Find every line in the listing that contains the string "pixels", matching case exactly, and copy each of those lines.

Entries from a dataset
## BEGIN

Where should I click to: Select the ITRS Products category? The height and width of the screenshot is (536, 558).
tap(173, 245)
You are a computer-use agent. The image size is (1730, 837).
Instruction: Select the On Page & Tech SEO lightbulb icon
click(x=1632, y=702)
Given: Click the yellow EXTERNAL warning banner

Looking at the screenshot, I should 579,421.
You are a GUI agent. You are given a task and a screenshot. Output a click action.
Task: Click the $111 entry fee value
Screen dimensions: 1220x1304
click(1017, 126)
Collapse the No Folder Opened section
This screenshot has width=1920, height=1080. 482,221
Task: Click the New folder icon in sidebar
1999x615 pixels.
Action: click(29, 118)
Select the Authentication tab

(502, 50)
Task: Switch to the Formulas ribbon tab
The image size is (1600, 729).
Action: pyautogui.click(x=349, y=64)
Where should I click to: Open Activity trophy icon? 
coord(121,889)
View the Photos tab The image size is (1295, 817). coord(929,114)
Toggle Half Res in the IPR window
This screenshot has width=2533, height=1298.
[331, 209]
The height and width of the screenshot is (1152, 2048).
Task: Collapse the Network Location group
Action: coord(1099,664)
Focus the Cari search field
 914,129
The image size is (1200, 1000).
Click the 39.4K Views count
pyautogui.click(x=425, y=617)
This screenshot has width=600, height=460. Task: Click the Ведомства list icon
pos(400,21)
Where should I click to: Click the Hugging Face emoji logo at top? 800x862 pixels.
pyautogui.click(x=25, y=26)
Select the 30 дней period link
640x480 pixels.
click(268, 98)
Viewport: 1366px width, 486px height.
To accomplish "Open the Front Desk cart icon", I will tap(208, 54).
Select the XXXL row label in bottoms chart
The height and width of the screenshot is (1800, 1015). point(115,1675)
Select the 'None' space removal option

## END

## Solution to this task:
1999x615 pixels.
Where should I click to: Click the Hugging Face emoji logo at top? 800x862 pixels.
640x480 pixels.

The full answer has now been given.